One of the hardest propositions for conservatives to remain consistent on is the issue of federalism. We believe in federalism. We believe that the Constitution enshrined power to the states through the Tenth Amendment. We believe that that power has been eroded away through the years and want it restored.
The hard reality of our position is that some states may seek to push positions that we believe threaten liberty. Conservatives have lauded efforts by Arizona to protect their borders consistent with federal policies and Missouri’s effort to nullify ObamaCare. But many have blasted California for essentially legalizing medical marijuana and New Hampshire’s effort to block a national ID card.
The hard part about federalism is facing the reality that some states will do things we don’t agree with. We need to learn to support those efforts and remain consistent. Limiting federal power should be our ultimate objective.
Recently a number of states—including some of the nation’s strongest conservative governors– have undertaken an effort to overturn federal restrictions on the states collecting sales tax from the sale of online goods. And they have a point.

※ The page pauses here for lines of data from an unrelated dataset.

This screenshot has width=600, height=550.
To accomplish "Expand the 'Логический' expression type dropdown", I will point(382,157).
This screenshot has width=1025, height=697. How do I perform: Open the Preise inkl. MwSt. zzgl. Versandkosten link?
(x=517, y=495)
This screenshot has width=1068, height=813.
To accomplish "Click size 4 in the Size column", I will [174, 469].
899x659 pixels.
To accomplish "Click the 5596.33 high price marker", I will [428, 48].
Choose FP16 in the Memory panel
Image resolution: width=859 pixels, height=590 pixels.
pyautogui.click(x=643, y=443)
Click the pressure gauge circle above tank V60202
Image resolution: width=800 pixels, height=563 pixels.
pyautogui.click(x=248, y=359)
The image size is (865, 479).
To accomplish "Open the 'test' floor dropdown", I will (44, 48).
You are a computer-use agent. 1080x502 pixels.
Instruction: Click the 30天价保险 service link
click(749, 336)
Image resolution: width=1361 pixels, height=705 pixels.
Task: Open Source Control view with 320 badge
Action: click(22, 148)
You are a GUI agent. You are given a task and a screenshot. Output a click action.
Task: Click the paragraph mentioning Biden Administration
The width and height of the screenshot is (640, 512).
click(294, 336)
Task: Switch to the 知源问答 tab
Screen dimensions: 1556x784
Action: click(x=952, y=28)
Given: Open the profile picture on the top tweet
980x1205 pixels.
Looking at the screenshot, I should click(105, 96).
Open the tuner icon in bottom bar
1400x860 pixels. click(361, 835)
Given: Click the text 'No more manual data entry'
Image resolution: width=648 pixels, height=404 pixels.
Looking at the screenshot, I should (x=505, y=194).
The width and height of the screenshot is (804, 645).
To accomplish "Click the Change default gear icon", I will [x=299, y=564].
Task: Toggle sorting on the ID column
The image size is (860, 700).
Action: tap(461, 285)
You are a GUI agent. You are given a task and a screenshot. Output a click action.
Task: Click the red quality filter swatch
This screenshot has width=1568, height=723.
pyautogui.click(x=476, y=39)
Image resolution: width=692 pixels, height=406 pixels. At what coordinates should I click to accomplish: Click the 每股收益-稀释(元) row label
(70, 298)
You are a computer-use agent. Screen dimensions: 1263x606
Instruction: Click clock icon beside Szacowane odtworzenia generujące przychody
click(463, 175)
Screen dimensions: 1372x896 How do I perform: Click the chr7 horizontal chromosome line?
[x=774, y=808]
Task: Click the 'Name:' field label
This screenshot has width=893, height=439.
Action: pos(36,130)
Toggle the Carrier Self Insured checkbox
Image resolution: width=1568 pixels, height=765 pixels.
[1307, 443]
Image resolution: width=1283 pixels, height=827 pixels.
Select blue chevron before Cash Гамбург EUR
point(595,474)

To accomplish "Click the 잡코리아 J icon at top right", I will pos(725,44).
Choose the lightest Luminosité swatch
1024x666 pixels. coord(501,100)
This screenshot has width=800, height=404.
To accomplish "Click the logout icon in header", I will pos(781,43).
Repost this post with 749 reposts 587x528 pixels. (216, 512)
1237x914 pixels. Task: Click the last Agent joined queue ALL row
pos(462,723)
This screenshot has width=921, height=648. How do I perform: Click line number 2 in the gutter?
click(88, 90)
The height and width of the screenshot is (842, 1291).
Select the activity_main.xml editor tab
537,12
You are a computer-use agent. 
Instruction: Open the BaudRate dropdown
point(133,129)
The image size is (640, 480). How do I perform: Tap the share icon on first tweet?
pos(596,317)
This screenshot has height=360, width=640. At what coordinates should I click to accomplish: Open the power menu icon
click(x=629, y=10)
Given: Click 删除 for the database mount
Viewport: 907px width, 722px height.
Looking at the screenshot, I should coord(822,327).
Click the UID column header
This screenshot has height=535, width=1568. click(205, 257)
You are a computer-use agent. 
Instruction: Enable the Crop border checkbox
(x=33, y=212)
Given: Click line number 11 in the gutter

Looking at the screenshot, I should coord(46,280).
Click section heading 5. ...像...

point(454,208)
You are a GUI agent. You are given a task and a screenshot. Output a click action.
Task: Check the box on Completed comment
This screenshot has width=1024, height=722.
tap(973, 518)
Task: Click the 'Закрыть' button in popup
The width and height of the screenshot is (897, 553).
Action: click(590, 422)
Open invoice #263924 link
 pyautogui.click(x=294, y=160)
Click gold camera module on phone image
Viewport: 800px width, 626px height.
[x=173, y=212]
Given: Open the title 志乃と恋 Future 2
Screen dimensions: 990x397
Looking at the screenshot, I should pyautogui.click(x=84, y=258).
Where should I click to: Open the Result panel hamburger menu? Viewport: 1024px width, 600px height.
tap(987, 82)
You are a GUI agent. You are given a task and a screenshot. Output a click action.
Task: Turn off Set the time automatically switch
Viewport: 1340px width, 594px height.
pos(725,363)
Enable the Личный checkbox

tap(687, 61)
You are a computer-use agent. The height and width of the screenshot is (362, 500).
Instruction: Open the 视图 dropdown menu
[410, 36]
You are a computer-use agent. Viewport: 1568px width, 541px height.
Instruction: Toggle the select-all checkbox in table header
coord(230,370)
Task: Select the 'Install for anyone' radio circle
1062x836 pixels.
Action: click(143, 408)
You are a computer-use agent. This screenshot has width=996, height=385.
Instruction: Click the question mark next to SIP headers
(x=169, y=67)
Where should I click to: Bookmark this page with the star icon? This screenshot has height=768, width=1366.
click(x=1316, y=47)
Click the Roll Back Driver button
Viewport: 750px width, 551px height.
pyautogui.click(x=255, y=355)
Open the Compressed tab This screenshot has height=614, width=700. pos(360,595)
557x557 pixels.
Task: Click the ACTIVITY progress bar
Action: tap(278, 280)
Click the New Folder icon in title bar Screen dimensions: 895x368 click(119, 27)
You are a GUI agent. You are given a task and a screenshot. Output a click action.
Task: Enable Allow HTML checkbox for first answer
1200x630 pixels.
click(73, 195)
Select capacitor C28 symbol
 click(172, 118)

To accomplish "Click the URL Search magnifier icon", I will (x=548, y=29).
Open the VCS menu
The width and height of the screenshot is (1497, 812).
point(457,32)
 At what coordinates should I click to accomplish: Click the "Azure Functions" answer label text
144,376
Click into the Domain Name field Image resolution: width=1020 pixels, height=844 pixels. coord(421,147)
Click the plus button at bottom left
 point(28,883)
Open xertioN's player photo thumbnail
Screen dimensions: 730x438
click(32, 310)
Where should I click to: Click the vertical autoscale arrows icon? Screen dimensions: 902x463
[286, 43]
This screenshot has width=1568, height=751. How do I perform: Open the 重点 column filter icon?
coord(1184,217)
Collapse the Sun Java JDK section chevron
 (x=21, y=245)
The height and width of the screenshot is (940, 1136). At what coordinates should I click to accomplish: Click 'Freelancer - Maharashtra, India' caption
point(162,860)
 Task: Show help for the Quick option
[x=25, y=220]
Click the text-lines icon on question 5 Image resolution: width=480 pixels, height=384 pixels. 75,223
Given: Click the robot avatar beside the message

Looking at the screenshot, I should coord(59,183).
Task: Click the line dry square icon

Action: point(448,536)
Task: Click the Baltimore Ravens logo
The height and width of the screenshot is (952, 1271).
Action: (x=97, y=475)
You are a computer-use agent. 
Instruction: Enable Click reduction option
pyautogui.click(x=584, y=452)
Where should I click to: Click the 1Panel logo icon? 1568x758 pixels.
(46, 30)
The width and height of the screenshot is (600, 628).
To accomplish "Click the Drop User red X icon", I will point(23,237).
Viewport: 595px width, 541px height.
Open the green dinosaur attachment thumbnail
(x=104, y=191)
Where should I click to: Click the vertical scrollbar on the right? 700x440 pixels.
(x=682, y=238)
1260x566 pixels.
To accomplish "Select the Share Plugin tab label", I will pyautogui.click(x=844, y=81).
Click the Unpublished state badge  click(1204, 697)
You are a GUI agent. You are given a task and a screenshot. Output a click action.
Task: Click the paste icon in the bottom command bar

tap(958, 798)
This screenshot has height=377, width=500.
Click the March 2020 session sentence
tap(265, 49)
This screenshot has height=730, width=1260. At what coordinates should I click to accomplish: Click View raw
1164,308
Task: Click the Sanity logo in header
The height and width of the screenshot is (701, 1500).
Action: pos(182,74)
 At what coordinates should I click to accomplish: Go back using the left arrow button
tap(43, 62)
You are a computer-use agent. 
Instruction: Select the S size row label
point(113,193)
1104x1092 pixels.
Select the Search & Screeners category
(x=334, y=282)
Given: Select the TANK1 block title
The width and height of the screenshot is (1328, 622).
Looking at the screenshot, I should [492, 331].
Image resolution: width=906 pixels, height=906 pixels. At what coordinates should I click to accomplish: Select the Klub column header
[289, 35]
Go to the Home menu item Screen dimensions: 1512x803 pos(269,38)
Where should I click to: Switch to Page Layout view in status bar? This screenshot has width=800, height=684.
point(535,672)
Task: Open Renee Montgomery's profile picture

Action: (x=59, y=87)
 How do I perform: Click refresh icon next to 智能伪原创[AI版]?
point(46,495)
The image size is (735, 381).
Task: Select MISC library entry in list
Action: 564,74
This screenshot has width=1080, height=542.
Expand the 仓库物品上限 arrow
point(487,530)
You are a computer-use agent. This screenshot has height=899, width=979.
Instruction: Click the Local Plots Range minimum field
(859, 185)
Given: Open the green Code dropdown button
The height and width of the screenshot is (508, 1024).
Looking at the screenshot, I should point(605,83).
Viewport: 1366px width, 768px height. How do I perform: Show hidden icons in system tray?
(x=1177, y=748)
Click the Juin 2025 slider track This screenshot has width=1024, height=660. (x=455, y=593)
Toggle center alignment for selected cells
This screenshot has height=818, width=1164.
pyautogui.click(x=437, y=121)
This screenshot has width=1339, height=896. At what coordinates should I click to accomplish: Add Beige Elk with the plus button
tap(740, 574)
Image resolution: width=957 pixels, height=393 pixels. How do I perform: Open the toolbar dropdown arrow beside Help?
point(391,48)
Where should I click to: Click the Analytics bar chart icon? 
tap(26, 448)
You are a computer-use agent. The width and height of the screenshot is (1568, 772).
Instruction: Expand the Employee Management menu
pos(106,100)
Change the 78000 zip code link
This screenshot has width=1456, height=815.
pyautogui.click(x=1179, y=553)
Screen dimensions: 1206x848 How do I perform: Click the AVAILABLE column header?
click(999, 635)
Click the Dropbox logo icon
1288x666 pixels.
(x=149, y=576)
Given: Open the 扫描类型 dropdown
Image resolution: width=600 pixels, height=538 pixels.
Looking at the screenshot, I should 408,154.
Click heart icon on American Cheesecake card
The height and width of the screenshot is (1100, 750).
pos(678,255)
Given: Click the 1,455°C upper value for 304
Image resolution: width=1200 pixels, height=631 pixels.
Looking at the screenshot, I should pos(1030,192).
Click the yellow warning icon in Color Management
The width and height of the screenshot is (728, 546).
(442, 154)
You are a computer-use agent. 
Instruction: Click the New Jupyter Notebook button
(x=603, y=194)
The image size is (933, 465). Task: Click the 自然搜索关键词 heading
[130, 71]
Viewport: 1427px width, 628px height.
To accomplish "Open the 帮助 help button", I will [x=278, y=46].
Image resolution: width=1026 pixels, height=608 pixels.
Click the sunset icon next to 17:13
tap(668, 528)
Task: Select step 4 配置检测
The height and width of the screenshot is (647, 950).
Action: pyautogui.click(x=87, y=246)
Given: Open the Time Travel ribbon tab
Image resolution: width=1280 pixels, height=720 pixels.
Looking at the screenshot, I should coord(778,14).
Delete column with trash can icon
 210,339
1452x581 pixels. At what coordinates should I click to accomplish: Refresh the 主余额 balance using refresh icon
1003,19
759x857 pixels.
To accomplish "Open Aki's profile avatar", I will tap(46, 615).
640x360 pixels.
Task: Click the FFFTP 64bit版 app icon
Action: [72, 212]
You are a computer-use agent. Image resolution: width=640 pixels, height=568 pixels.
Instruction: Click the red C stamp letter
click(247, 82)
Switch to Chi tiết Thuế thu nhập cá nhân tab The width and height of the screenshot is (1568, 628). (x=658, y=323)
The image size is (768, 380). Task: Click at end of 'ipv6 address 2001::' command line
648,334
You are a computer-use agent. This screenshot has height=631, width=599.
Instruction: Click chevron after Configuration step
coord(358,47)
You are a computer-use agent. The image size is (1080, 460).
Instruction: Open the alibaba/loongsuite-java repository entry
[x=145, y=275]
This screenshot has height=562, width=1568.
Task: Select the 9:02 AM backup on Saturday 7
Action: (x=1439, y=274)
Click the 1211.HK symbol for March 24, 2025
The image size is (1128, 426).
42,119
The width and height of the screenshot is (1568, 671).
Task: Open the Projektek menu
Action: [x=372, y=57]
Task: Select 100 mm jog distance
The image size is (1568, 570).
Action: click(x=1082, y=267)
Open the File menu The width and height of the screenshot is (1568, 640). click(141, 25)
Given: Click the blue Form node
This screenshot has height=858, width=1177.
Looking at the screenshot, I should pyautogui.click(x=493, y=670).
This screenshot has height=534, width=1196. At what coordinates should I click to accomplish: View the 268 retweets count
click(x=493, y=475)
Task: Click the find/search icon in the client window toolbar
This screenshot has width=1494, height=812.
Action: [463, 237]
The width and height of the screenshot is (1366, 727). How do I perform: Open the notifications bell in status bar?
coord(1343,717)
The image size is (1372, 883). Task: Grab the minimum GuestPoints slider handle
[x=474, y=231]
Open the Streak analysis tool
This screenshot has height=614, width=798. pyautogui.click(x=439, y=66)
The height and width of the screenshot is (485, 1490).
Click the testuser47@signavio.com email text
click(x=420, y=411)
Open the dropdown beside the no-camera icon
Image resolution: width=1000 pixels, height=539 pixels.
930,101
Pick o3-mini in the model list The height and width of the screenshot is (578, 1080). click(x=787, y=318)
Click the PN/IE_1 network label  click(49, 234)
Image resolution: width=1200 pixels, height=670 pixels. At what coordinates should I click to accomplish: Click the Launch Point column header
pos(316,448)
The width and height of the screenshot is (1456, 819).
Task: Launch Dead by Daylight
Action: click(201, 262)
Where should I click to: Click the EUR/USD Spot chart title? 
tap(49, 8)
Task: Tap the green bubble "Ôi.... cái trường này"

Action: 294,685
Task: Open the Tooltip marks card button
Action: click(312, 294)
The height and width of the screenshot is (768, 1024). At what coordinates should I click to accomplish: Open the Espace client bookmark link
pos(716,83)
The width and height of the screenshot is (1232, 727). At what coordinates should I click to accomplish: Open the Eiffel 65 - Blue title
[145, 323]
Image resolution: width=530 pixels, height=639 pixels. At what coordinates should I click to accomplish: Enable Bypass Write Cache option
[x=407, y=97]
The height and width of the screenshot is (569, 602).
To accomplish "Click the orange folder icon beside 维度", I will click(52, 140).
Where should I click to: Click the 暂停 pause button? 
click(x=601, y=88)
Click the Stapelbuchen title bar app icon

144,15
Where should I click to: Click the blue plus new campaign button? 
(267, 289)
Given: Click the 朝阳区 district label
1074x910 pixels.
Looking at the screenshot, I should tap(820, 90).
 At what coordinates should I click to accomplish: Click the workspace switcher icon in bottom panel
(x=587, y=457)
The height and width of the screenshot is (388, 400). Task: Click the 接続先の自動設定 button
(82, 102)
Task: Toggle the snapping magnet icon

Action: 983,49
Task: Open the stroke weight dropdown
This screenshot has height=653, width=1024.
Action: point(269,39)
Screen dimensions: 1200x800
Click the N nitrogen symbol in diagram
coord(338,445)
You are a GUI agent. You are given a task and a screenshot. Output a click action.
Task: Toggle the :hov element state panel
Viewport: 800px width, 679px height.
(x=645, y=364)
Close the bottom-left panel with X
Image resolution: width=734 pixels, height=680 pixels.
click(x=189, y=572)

Despite our opposition to taxes, this is another example where federalism should triumph.
Constitutionally, the implementation of sales tax falls under the purview of the states—even when we dislike the taxes the states choose to implement. And current law is a clear abrogation of states’ constitutional authority. It is equally clear that In addition to abrogating states’ rights, current law creates a bias towards online retailers like Amazon.com at the expense of Main Street businesses.
Congressman Steve Womack (R-Arkansas) has introduced tax fairness legislation that would allow states to collect sales tax for purchases made online. Opponents argue that Womack’s bill would unconstitutionally require out of state businesses to collect and remit taxes to states with which the business has no connection. This seems like a valid criticism. But even valid criticism of the proposed bill does not justify ignoring and leaving in place the infringement on states rights and the bias caused by current law.
That is why some have begun discussing other ways to fix the problems with current law. Notably, conservative think tank the Competitive Enterprise institute has offered an origin-based model that would return rightful power of the states and avoid the cross state line constitutional issues.
But whatever the final language becomes, the impact should be the same—restrict federal powers and get Congress out of the business of picking winners and losers to let the marketplace sort things out.